In the Anglican tradition, the presiding minister introduces the peace as a way to set the scene for its reconciling purpose, for example, using Ephesians 2 : “Christ came and proclaimed peace to you who were far off and peace to those who were near. Let his peace be shared among us, that we may be built together into a dwelling place for God. The peace of Christ be with you all.”
The peace which we share is such a gift and so counter to what the world around us gives. We remember that we are welcomed because of what God has done for us, not because we are so wonderful. Success, wealth, beauty, all of the qualities that are prerequisite for approval in the world are unimportant here. We are loved as we are. We remember that we come together by God’s invitation, not because we deserved to come to God’s house.
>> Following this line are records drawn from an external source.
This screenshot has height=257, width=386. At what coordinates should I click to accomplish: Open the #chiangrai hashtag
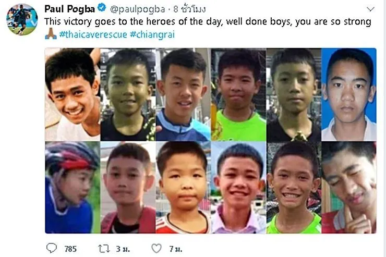[x=152, y=34]
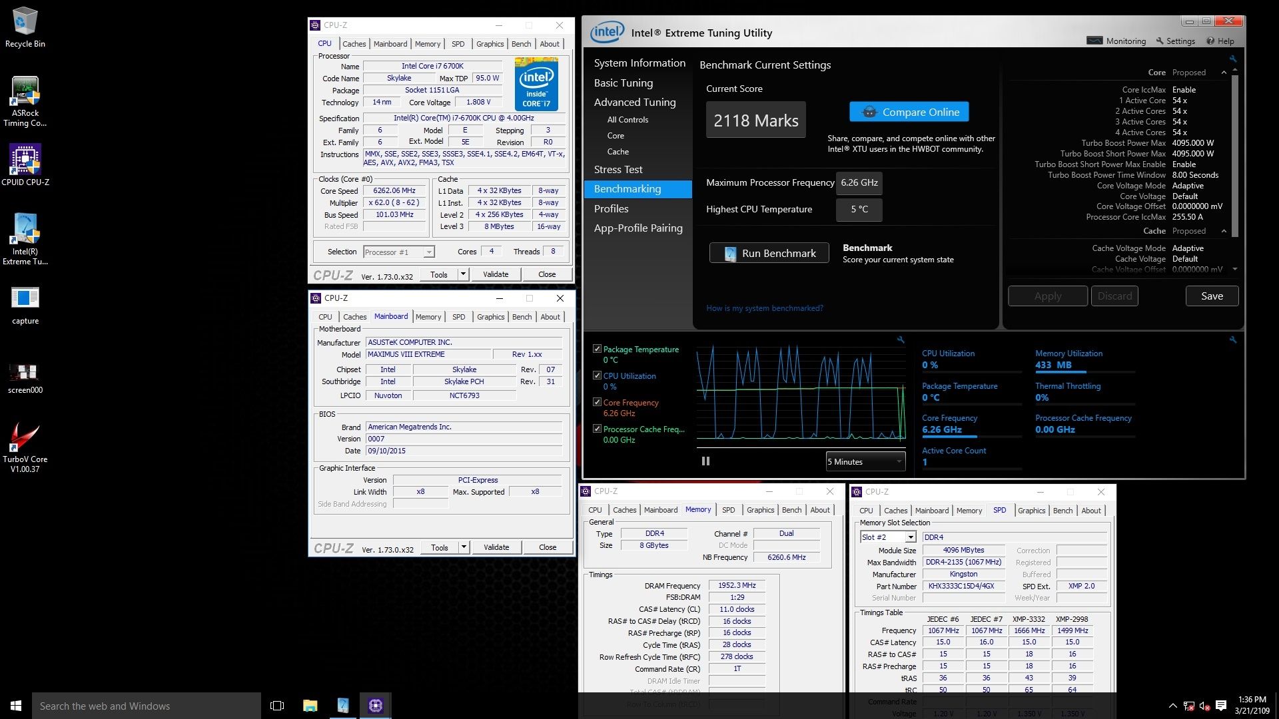Click Run Benchmark button in Intel XTU
Image resolution: width=1279 pixels, height=719 pixels.
coord(770,253)
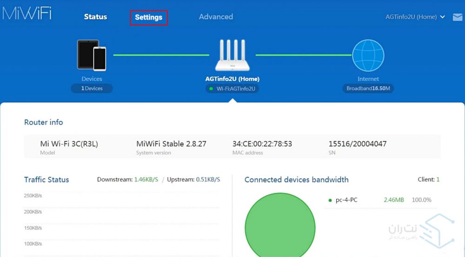Open the Advanced tab

coord(216,17)
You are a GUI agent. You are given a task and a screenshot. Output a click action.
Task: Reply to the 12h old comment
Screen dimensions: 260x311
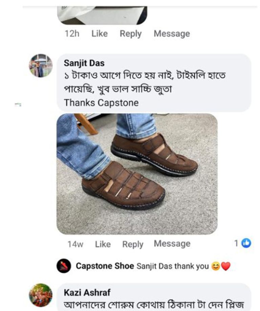(130, 34)
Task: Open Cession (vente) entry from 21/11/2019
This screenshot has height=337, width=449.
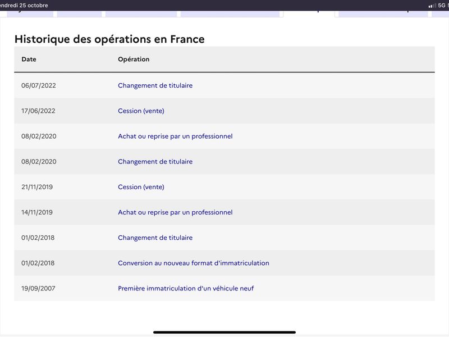Action: point(141,187)
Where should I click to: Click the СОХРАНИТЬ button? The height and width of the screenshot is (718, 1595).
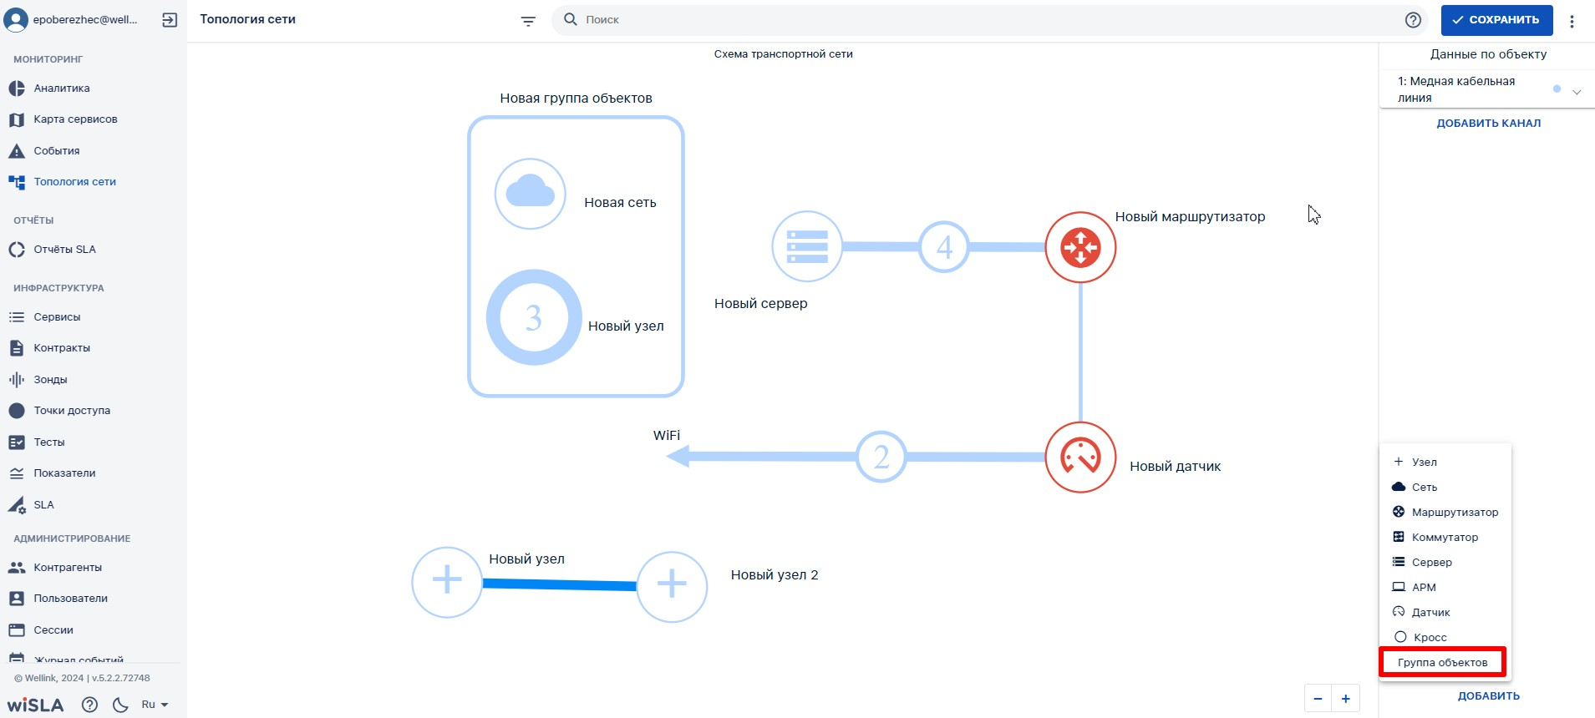[1496, 20]
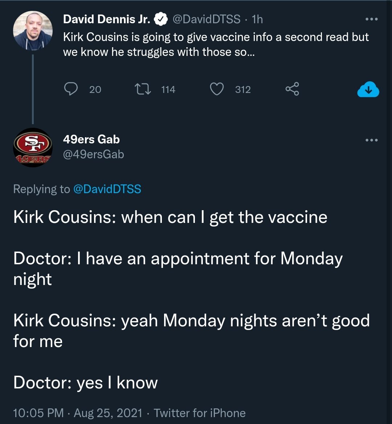Click the @DavidDTSS mention in Replying to
The width and height of the screenshot is (392, 424).
(x=107, y=189)
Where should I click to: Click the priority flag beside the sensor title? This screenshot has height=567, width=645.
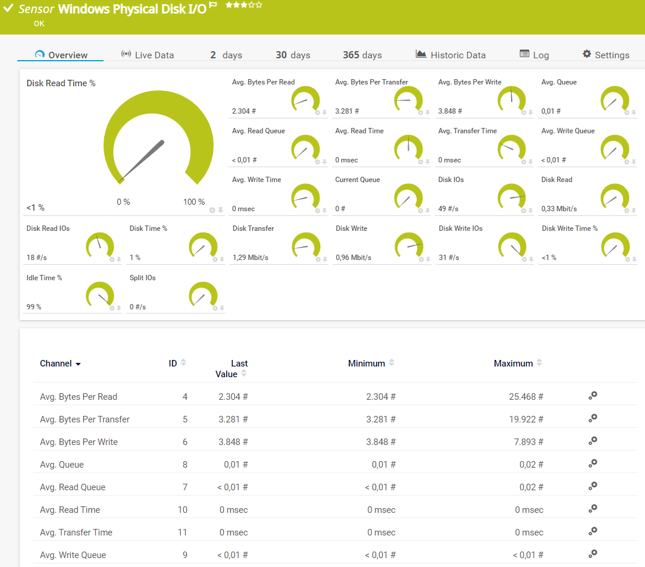pyautogui.click(x=212, y=5)
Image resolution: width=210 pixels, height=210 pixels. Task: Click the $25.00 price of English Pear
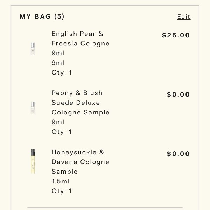tap(176, 35)
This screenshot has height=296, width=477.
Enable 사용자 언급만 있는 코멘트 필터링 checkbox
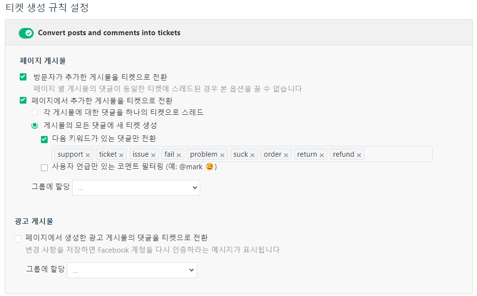tap(44, 168)

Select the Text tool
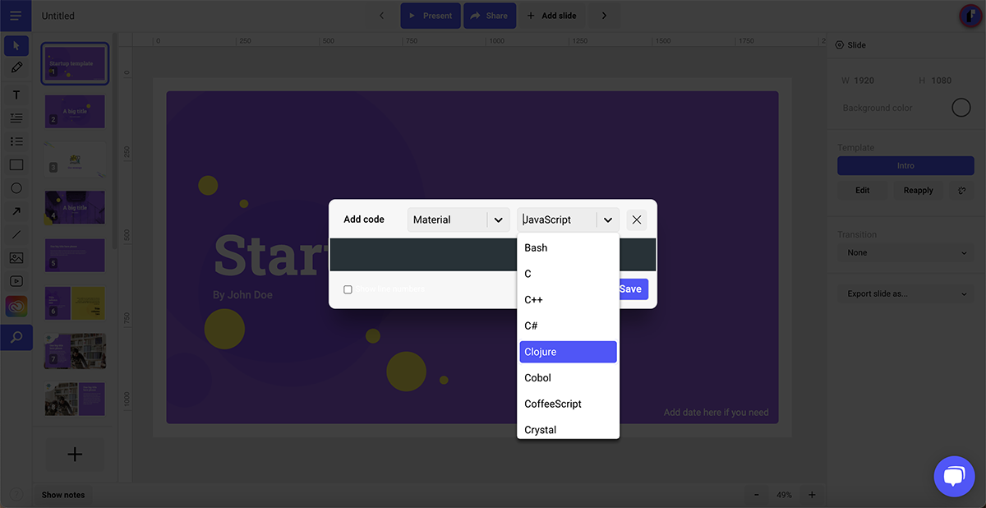coord(16,95)
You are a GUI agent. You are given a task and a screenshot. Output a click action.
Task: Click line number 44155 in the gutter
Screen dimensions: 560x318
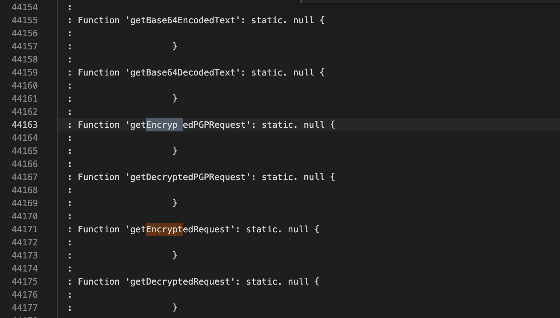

We remember that our invitation comes at the cost of God’s own life, in the person of Jesus of Nazareth. He came as a gift to claim us through his death and resurrection, guaranteeing our life forever. Our imperfections, our sins, our guilt are erased through God’s love, and the power of evil is buried forever. That is the source of our peace – that in this life and the next we are never alone, we are always in the loving presence of God. No matter what we do, or don’t do, our place in God’s household is certain now and forever. It is in John’s Gospel again that we hear the story: on the day of his resurrection, Jesus appears to the disciples, who are gathered in terror, and says, “Peace be with you.” He shows them his hands and side, and says again, “Peace be with you. As the Father has sent me, so I send you.” And so in our own declaration of the Peace of Christ, he says the same to us. This peace is our gift and our mission, given by the only one who can give the peace we need. May you carry it with you this morning as you go forth, and come to share it with us again.
Now may the peace of God, which passes all understanding, guard your hearts and minds and keep them in Christ Jesus, our Lord. Amen.